→ **What to work on**
Please rename "Given:" to "Instruction:" throughout the entries below, leaving every other part of each line unchanged.

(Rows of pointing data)
------------------------------------------------------------------------

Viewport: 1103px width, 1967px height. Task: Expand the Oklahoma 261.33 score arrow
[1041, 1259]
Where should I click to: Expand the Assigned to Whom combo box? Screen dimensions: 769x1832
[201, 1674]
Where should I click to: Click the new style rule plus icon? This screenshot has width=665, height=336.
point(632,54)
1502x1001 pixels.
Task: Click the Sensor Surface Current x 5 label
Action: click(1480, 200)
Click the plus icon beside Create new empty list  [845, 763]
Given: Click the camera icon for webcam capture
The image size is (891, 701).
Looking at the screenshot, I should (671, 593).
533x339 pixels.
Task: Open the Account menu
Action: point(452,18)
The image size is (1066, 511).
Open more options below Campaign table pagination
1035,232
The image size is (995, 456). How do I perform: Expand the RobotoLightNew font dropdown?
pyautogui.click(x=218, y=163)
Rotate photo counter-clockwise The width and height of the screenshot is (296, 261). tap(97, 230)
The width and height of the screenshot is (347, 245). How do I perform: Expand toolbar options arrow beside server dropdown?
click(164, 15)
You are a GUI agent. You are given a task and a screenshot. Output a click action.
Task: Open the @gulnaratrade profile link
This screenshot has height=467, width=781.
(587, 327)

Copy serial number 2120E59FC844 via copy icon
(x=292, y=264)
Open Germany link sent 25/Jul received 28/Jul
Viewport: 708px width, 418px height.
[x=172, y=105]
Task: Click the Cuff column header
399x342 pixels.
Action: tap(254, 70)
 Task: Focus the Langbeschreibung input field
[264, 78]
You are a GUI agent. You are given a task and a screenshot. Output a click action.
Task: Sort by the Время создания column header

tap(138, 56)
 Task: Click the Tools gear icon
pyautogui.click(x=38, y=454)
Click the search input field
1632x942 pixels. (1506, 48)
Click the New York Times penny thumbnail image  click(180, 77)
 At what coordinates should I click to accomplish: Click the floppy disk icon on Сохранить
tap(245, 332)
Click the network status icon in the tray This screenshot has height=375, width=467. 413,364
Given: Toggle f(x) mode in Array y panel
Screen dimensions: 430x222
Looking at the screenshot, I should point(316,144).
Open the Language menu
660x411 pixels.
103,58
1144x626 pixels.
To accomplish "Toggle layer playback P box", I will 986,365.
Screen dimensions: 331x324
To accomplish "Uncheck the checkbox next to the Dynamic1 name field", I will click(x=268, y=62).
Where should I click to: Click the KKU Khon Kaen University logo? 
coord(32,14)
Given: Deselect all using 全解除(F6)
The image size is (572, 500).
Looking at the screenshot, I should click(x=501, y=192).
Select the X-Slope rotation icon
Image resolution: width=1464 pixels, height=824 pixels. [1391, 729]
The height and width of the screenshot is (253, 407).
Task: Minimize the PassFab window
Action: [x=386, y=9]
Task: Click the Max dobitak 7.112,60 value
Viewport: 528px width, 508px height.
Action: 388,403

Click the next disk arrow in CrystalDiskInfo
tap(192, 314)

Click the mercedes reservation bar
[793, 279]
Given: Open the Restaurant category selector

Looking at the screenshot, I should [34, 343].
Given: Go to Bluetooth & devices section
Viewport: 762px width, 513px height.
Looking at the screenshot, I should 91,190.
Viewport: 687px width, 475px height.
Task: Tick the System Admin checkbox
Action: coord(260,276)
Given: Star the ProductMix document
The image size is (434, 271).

------------------------------------------------------------------------

→ **The answer**
Viewport: 1103px width, 1967px height. Task: Expand the Oklahoma 261.33 score arrow
[1041, 1259]
Where should I click to: Expand the Assigned to Whom combo box? Screen dimensions: 769x1832
[201, 1674]
Where should I click to: Click the new style rule plus icon? This screenshot has width=665, height=336.
point(632,54)
1502x1001 pixels.
Task: Click the Sensor Surface Current x 5 label
Action: click(1480, 200)
Click the plus icon beside Create new empty list  [845, 763]
Instruction: Click the camera icon for webcam capture
The image size is (891, 701).
Looking at the screenshot, I should (671, 593).
533x339 pixels.
Task: Open the Account menu
Action: point(452,18)
The image size is (1066, 511).
Open more options below Campaign table pagination
1035,232
The image size is (995, 456). How do I perform: Expand the RobotoLightNew font dropdown?
pyautogui.click(x=218, y=163)
Rotate photo counter-clockwise The width and height of the screenshot is (296, 261). tap(97, 230)
The width and height of the screenshot is (347, 245). How do I perform: Expand toolbar options arrow beside server dropdown?
click(164, 15)
You are a GUI agent. You are given a task and a screenshot. Output a click action.
Task: Open the @gulnaratrade profile link
This screenshot has height=467, width=781.
(587, 327)

Copy serial number 2120E59FC844 via copy icon
(x=292, y=264)
Open Germany link sent 25/Jul received 28/Jul
Viewport: 708px width, 418px height.
[x=172, y=105]
Task: Click the Cuff column header
399x342 pixels.
Action: tap(254, 70)
 Task: Focus the Langbeschreibung input field
[264, 78]
You are a GUI agent. You are given a task and a screenshot. Output a click action.
Task: Sort by the Время создания column header

tap(138, 56)
 Task: Click the Tools gear icon
pyautogui.click(x=38, y=454)
Click the search input field
1632x942 pixels. (1506, 48)
Click the New York Times penny thumbnail image  click(180, 77)
 At what coordinates should I click to accomplish: Click the floppy disk icon on Сохранить
tap(245, 332)
Click the network status icon in the tray This screenshot has height=375, width=467. 413,364
Instruction: Toggle f(x) mode in Array y panel
Screen dimensions: 430x222
Looking at the screenshot, I should point(316,144).
Open the Language menu
660x411 pixels.
103,58
1144x626 pixels.
To accomplish "Toggle layer playback P box", I will 986,365.
Screen dimensions: 331x324
To accomplish "Uncheck the checkbox next to the Dynamic1 name field", I will click(x=268, y=62).
Where should I click to: Click the KKU Khon Kaen University logo? 
coord(32,14)
Instruction: Deselect all using 全解除(F6)
The image size is (572, 500).
Looking at the screenshot, I should click(x=501, y=192).
Select the X-Slope rotation icon
Image resolution: width=1464 pixels, height=824 pixels. [1391, 729]
The height and width of the screenshot is (253, 407).
Task: Minimize the PassFab window
Action: [x=386, y=9]
Task: Click the Max dobitak 7.112,60 value
Viewport: 528px width, 508px height.
Action: 388,403

Click the next disk arrow in CrystalDiskInfo
tap(192, 314)

Click the mercedes reservation bar
[793, 279]
Instruction: Open the Restaurant category selector

Looking at the screenshot, I should [34, 343].
Instruction: Go to Bluetooth & devices section
Viewport: 762px width, 513px height.
Looking at the screenshot, I should 91,190.
Viewport: 687px width, 475px height.
Task: Tick the System Admin checkbox
Action: coord(260,276)
Instruction: Star the ProductMix document
The image size is (434, 271).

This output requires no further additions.